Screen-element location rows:
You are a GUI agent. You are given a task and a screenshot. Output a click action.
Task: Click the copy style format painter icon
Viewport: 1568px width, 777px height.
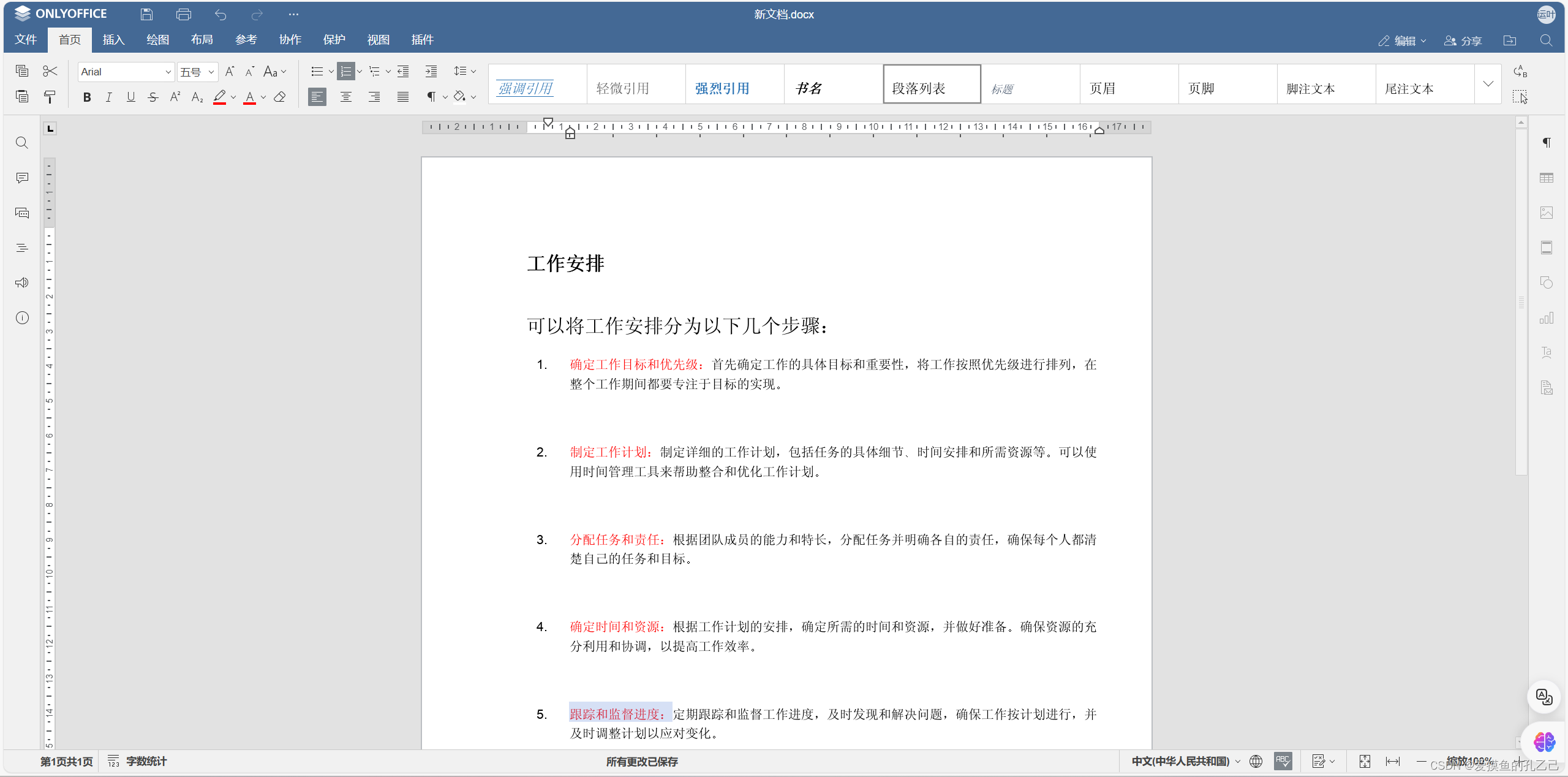pos(50,97)
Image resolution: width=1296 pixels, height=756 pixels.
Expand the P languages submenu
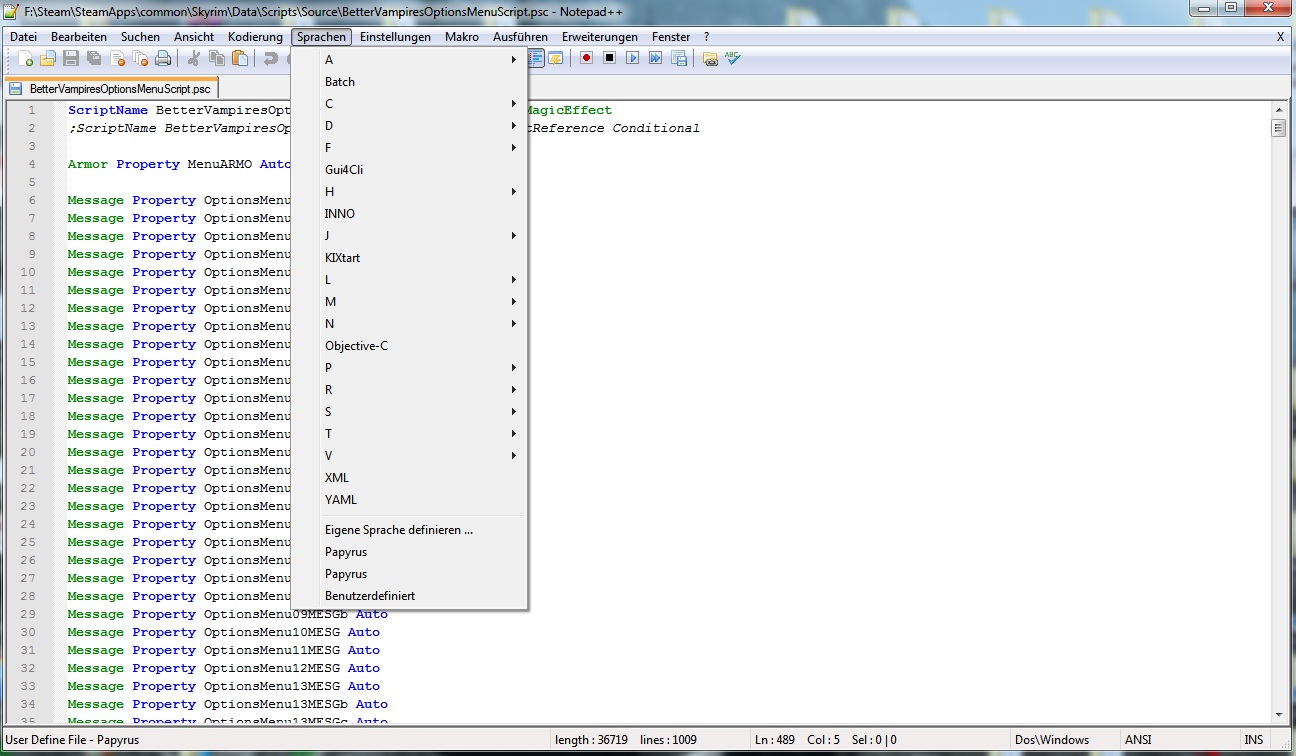pyautogui.click(x=420, y=368)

__WHAT THE EXERCISE ASKS__. Please return the lines of each row above word for word, leaving out the pictures.

__RESPONSE__.
You are a GUI agent. You are given a task and a screenshot. Output a click action.
Task: Click the copy style format painter icon
Viewport: 1568px width, 777px height.
pos(50,97)
Image resolution: width=1296 pixels, height=756 pixels.
Expand the P languages submenu
pyautogui.click(x=420, y=368)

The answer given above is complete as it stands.